Б а к у н и н (спокойно, как прежде). Разрушь в себе художника.
В а г н е р. Бессмыслица, бред, безумие! Погибнуть, умереть, чтобы на завоеванном твоею смертью месте распустился чертополох. Скажи, скажи, Михаил, кто же придет на смену нам, кто будет строить наше здание, если мы умрем, не успев сказать, каким оно должно быть?
Б а к у н и н (сквозь облака сигарного дыма, видно, как улыбается он, выпуская тихие слова, которые стелются, подобно дыму). Ты все о новых формах, новом здании... Вопреки стараниям революционеров испортить историю, ни одна революция, даже самая глупая и самая маленькая, не прошла для человечества бесплодно.
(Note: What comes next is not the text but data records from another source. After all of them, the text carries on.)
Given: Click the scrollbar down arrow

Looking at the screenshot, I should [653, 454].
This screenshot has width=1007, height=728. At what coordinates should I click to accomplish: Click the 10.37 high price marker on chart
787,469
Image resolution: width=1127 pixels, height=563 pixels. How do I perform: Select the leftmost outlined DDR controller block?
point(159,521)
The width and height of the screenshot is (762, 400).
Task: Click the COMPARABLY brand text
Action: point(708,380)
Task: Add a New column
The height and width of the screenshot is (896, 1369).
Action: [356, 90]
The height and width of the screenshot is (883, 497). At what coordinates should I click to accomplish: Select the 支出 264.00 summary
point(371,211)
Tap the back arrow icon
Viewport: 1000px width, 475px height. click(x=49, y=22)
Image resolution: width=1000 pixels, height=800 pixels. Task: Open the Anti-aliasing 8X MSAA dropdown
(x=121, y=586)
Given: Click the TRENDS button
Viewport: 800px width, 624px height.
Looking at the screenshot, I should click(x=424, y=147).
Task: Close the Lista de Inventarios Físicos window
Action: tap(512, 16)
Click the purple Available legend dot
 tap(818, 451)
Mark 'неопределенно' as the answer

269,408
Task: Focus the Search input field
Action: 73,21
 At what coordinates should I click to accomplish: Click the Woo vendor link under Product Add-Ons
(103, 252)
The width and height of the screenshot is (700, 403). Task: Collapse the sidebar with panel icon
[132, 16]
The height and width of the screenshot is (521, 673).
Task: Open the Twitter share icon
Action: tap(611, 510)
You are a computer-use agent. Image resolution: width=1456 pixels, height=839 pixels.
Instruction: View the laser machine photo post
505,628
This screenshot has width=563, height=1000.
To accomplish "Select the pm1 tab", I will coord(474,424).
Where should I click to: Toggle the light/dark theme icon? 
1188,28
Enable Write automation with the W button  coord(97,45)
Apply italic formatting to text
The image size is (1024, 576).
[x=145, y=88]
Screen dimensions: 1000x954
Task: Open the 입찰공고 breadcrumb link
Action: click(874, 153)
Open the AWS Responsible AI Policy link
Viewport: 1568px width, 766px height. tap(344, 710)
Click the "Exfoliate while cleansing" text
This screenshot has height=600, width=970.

Потому, что всякая революция есть разрушение. И потому, что на месте разрушения само собой, всегда и помимо воли революционеров вырастает новое. Оставь заботы о том, кто придет на расчищенное тобой поле и засеет его. История сама позаботится и пришлет новых сеятелей. Ты - революционер. Делай свое дело.